Revised Statutes of the United States, § 954 (Comp. St. § 1591), provide that a federal court “may at any time permit either of the parties to amend any defect in the process or pleadings, upon such conditions as it shall, in its discretion and by its rules, prescribe.” The words quoted *291may be found in the Judiciary Act of 1789, which established the federal courts. Stat. at L. vol. 1, c. 20, § 32, p. 91. The power of a federal court to amend pleadings has existed from the beginning and exists independently of any state statute.

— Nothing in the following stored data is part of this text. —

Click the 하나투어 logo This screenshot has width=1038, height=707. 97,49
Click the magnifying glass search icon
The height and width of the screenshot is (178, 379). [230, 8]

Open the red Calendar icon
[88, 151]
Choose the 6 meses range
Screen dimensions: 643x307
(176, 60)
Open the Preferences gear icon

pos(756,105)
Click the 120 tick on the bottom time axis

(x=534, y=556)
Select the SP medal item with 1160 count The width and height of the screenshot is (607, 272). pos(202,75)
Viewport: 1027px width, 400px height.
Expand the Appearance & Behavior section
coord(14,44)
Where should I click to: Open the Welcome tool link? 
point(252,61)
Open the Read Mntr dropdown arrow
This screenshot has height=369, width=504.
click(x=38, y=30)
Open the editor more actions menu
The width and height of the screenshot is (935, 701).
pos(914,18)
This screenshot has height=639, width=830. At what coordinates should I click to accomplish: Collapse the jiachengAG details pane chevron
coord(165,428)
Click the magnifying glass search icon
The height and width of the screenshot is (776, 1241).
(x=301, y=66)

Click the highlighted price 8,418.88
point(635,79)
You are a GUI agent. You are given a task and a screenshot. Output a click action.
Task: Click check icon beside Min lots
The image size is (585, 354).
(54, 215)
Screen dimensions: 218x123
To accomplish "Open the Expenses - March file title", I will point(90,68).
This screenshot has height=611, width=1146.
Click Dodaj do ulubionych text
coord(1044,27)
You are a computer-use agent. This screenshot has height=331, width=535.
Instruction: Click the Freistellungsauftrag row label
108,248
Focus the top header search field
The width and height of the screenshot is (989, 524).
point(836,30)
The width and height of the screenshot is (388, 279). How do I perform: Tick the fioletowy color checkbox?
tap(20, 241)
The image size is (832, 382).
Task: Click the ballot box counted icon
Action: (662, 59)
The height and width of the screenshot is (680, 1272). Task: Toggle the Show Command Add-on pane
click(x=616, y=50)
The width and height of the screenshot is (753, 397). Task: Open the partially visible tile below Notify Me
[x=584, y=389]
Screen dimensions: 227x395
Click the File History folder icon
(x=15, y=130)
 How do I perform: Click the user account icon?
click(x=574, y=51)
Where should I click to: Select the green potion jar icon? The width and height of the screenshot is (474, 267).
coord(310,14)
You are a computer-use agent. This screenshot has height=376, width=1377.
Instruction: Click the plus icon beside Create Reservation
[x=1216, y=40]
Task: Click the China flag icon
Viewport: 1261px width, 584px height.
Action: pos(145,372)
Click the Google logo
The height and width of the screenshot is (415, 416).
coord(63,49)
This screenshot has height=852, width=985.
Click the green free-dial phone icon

The Revised Statutes provide in section 914 (Comp. St. § 1537) that the practice, pleadings, and forms and modes of proceeding in civil causes, other than equity and admiralty causes, shall conform in the federal courts as near as may be to the practice, pleadings, and forms and modes of proceeding existing at the time in like causes in the courts of record of the state within which the federal courts are held. It is to be observed, however, that as respects the amendment of pleadings the federal courts are not controlled by the Conformity Act (Comp. St. §§ 6817, 6818), and arc not subject either to the local state law or to the state practice. Where Congress has legislated specifically upon a subject, such as that of the amendment of pleadings, the power of the federal courts in that particular matter is to be exercised under the act of Congress, and not under the local statutes. Bowden v. Burnham, 59 Fed. 752, 8 C. C. A. 248; Lange v. Union Pacific R. Co., 126 Fed. 338, 340, 62 C. C. A. 48, certiorari denied 193 U. S. 671;1 De Valle da Costa v. Southern Pacific Company (C. C.) 167 Fed. 654; Truckee River General Electric Company v. Benner, 211 Fed. 79, 127 C. C. A. 503. See, also, Silvas v. Arizona Copper Co. (C. C.) 213 Fed. 504, 506.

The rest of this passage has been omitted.